Look below for the line that has "The image size is (868, 386).". Set down the lines from there through the line that has "the FCO floor", exactly as written.

_RECORD EXCERPTS_.
------------------------------------------------------------
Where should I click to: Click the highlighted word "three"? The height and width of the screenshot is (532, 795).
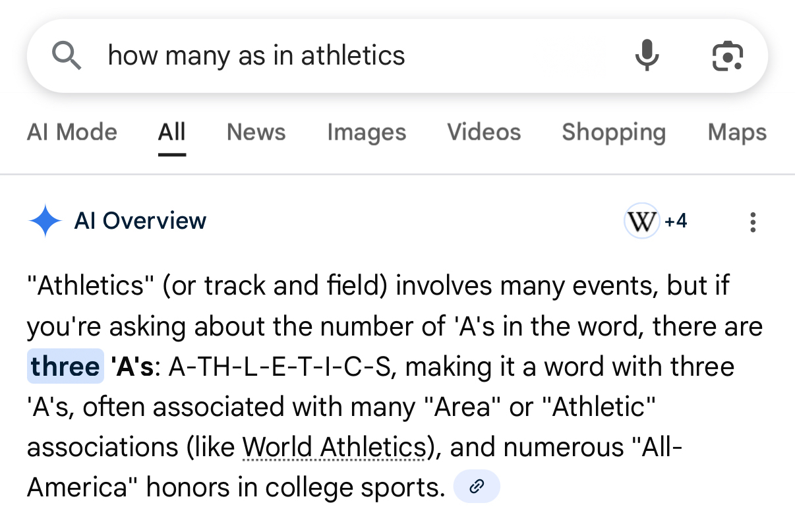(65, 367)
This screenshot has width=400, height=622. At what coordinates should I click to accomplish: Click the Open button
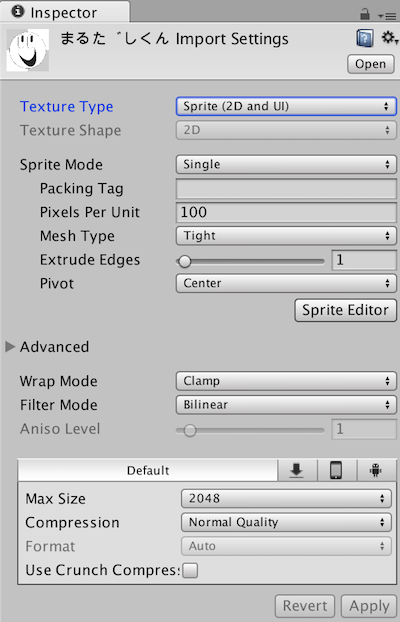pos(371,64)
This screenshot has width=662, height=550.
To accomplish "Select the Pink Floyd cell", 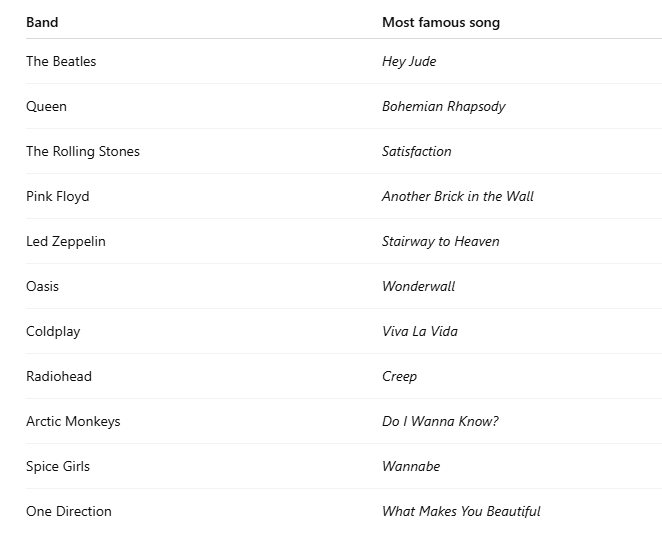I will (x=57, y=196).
------------------------------------------------------------
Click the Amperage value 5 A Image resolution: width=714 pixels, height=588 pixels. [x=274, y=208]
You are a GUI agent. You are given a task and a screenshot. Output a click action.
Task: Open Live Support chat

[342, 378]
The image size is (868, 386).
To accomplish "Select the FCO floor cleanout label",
------------------------------------------------------------
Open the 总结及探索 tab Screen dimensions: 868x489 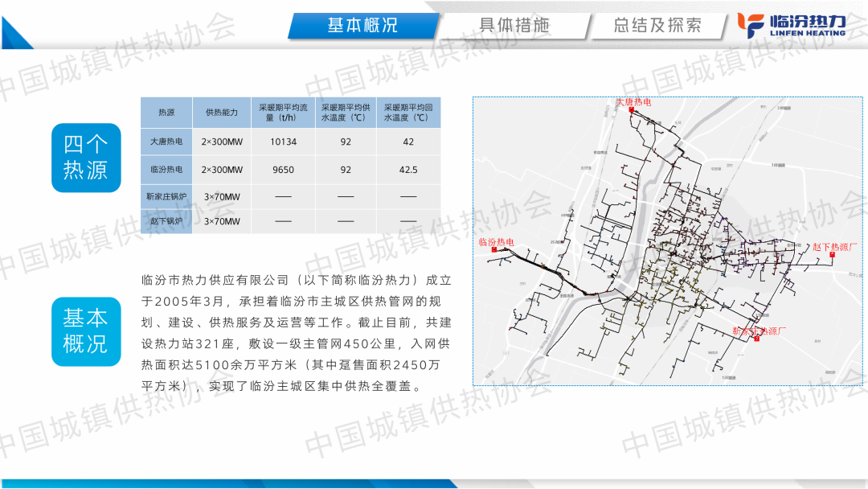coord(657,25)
------------------------------------------------------------
_SOLUTION FOR THIS EXERCISE_.
The image size is (868, 386).
To accomplish "Select the FCO floor cleanout label",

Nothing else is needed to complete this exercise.